The University of Copenhagen’s HR department writes:
“The reason you are proposed dismissed, is partly that the Dean has become aware that you, in your capacity as an employee in a more senior position, via an e-mail sent from your private Gmail account, have tried to influence a research employee’s assessment of management in connection with their response to the annual workplace assessment at the University of Copenhagen. Partly also that you continue to use your personal Gmail account for work-related communications, despite the fact that you have been reminded by department head Claus Beier that you should use your work email for work-related correspondence and communications. ”
After his dismissal meeting 5 September 2016, when Hans Thybo was told that he was fired, there is a new dramatic plot twist. Thybo and his co-operating partner professor, Irina Artemieva, meet twice with the postdoc in a parking lot at IGN.
The question here is what actually takes place.
In the UCPH interpretation the postdoc says that he is subject to renewed pressure by Thybo. The management at the Faculty of Science write to Thybo two days later saying that this will be added to the other reasons for them firing him.
Thybo has, according to the UCPH version, repeated his misdemeanor by asking the postdoc to send an e-mail where he writes that he had not been invited to respond critically to the UCPH workplace assessment survey and by asking him to record a conversation, which he was to have with section head Karsten Høgh Jensen later on the same day.
But the postdoc does not record the conversation with management. He tells Hans Thybo that his phone was confiscated during the meeting. This is according to Hans Thybo’s responses, which also includes statements from two other witnesses who also heard the postdoc say so.
UCPH responds to Hans Thybo that the postdoc did indeed not record the conversation at the meeting. And that the management at IGN were informed that he would invent an explanation for the lack of audio recording to Hans Thybo.
The question is what it is that motivates the postdoc to do as he apparently did.
In the University of Copenhagen’s interpretation, the postdoc has been under pressure, and he has lied to Thybo to avoid a confrontation with a powerful researcher that could damage his future career prospects.

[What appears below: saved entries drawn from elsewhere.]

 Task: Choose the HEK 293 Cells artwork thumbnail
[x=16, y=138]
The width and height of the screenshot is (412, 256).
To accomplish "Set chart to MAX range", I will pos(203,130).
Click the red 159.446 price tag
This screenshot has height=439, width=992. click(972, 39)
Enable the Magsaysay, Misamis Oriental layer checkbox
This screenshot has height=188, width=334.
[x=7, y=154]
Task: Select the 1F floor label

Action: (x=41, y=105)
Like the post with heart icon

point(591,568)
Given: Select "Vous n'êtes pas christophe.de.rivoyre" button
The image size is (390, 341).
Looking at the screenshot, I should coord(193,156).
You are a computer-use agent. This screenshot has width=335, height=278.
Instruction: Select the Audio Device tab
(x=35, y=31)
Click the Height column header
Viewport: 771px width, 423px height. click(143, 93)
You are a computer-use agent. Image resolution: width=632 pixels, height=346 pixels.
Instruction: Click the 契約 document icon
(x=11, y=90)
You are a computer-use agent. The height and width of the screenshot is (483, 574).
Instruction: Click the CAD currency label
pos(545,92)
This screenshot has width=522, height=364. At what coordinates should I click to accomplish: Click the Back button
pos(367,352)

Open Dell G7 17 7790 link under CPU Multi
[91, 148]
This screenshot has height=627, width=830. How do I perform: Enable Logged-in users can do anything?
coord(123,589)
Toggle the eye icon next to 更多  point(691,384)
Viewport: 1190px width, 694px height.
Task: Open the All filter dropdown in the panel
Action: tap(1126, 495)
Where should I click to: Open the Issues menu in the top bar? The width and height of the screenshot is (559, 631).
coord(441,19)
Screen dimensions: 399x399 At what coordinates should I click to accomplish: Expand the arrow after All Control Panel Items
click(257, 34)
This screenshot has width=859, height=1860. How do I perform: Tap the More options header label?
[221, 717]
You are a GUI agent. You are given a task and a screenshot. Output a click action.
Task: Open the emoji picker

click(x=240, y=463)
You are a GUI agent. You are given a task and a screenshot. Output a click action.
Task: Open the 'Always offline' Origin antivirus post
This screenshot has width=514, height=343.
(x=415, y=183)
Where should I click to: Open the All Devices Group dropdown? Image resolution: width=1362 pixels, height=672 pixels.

“In the faculty’s perception, [the postdoc] suffers under the intolerable and unacceptable pressure which he has been exposed to on your part (…) This is a young researcher whose employment, professional development, and reputation, in practice depends on you as a superior in a senior position,” the Faculty writes to Thybo.
Hans Thybo, however, writes that the process shows that the truth value of the postdoc’s statements is questionable. And that the shifting explanations to different people “indicate that his information is generally inconsistent. There is some evidence that the information he offers just corresponds to what he believes the recipient wants to hear.”
Hans Thybo also has a response to the alleged use of a private e-mail account instead of UCPH’s official system, despite several recommendations from IGN management.
According to screenshots taken by Thybo, the e-mails sent from Thybo’s regular work mail with a correct sender e-mail, have for some technical reason been forwarded from his Gmail account to recipients.
UCPH responds that the use of a private Gmail account is “reprehensible and of some importance, but that it is not the decisive factor in this case.”
The above is not a complete review of the case, but the main points, as reflected in the exchange of letters between UCPH and Hans Thybo which the University Post has seen.
Thybo is still waiting for the final decision from UCPH, but according to University Post’s information the letter with a decision on his dismissal can already have arrived Friday, 4 November.